4.1.2.2. Les textes à coprésences mythologiques

La majorité des textes de Kirsch présentent des motifs mythologiques sous forme de coprésences semées dans le corps du poème, rarement présentes dans le titre, contrairement à ce que fait Günter Kunert. Comme nous l’avons suggéré en début de partie, Sarah Kirsch efface les traces des hypotextes tandis que Kunert les souligne. En ce sens, remarquons qu’il n’y a aucune citation, littérale ou modifiée, d’un hypotexte chez Sarah Kirsch. Nous ne détaillerons pas les processus d’intégration que Kirsch partage avec Kunert, nous préférons insister sur les modes d’intégration qui lui sont propres.

- l’intégration par métaphore : Type « Schneelied » (Z)
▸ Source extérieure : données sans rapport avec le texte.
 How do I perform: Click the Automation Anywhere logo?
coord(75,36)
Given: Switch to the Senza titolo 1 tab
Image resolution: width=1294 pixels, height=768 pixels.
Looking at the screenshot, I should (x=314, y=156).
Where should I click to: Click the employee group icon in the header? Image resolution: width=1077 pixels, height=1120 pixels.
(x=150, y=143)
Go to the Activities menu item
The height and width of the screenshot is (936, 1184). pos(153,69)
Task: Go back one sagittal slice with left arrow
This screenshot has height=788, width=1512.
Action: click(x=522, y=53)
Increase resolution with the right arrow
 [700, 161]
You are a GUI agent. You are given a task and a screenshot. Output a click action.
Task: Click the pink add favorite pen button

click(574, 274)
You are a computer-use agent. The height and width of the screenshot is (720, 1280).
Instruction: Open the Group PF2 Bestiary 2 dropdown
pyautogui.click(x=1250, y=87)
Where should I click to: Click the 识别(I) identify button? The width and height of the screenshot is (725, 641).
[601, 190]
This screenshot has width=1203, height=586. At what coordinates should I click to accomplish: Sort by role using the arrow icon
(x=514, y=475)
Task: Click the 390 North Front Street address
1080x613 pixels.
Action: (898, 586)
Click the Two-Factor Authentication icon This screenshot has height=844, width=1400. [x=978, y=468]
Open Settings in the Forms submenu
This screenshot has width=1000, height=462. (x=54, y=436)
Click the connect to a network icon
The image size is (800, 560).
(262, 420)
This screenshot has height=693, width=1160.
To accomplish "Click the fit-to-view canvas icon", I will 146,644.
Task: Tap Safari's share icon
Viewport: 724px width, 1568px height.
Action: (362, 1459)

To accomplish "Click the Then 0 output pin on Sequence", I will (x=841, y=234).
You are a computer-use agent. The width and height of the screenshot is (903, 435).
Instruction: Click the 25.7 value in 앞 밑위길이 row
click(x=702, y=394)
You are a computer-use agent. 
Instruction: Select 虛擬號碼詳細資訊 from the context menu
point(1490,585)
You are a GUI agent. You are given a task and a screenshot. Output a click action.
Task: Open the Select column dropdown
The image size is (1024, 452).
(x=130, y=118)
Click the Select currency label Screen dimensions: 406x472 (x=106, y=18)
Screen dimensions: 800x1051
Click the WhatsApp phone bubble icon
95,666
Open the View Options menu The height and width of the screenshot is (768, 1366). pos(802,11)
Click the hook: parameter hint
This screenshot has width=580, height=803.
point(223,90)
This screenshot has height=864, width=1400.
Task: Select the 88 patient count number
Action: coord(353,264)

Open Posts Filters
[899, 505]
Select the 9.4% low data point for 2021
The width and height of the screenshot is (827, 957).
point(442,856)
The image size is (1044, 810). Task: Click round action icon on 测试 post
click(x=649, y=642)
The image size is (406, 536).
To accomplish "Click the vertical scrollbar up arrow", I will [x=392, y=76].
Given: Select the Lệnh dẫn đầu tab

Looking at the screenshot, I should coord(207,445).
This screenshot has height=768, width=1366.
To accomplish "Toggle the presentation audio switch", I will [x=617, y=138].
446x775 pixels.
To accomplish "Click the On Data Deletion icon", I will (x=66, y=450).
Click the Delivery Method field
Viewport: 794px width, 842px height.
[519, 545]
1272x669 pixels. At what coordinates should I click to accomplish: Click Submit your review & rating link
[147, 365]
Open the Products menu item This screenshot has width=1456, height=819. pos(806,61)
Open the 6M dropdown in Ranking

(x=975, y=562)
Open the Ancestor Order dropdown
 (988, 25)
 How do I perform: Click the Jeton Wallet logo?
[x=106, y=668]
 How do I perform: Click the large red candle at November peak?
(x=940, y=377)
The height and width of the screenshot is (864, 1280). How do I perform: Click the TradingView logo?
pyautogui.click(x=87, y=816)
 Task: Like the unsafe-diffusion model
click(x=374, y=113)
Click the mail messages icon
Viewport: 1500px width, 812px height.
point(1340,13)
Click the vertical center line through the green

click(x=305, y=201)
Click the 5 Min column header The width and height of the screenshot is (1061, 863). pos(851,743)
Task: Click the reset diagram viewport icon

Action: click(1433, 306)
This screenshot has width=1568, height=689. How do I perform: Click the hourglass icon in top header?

C’est la forme principale sous laquelle apparaissent les mythes dans les textes de Kirsch. La comparaison quant à elle est rarissime : tout juste peut-on en trouver une dans le texte « Luftspringerin » (S) où la chienne Laïka, envoyée dans l’espace, est comparée à « une sorte d’ange465 ». Rien de notable donc, ce qui souligne la prédilection de la poétesse pour des rapprochements elliptiques que le lecteur doit déchiffrer de lui-même. La rationalité des rapports d’identité entre deux images est gommée d’emblée, alors que chez Günter Kunert on pouvait souvent détecter une certaine logique dans le choix des motifs. Cela ne veut pas dire qu’il n’existe pas une telle logique chez Kirsch, simplement elle n’est pas exhibée. Ce fait n’est pas étonnant lorsque l’on sait son attachement pour la juxtaposition parataxique des images comme des propositions grammaticales : tout concourt à créer un style fluide, avec un minimum de régulation, que la poétesse elle-même a interprété comme le reflet du rythme de son corps, de sa respiration, le texte poétique devant « toujours être un peu essoufflé466 ». Les textes peuvent présenter une métaphore unique, comme le motif du septième jour de la Création dans « Trauriger Tag » (L) et celui de l’arche de Noé dans « Musik auf dem Wasser » (L), des métaphores juxtaposées comme dans « Schneelied » (L)ou encore reliées ensemble suivant le principe de l’association d’idées, comme dans les poèmes « Lithographie » (Z) et « Schwarzer Spiegel » (S). Elles peuvent bien sûr être explicites, par la référence à un nom mythologique, ou implicites, par l’allusion à un motif, comme le baiser de la trahison dans « Ich wollte meinen König töten » (Z)évoquant le baiser de Judas. Dans le poème « Schneelied » (I, 23), dont nous citons les trois premières strophes, la juxtaposition des métaphores mythologiques imite le principe structurel de l’accumulation des épreuves propre au registre du conte :

‘1 Um den Berg um den Berg
Fliegen sieben Raben
Das werden meine Brüder sein
Die sich verwandelt haben
5 Sie waren so aufs Essen versessen
Sie haben ihre Schwester vergessen
Sie flogen weg die Goldkuh schlachten
Ach wie sie lachten

Eh sie zur Sonne gekommen sind
10 Waren sie blind’

Les mythèmes du Veau d’or (v. 7), du vol d’Icare (v. 9) et l’hypotexte du conte des frères Grimm Die sieben Raben semblent fusionner pour créer un nouveau mythe, illustrant en cela le principe d’une écriture kaléidoscopique propre à Sarah Kirsch, dans laquelle des motifs isolés sont recombinés pour créer une image inédite467. Signalons que dans ce texte précis il y a quand même une hiérarchie des hypotextes, le conte constituant clairement le cadre de référence et les deux autres allusions mythologiques étant plus ponctuelles.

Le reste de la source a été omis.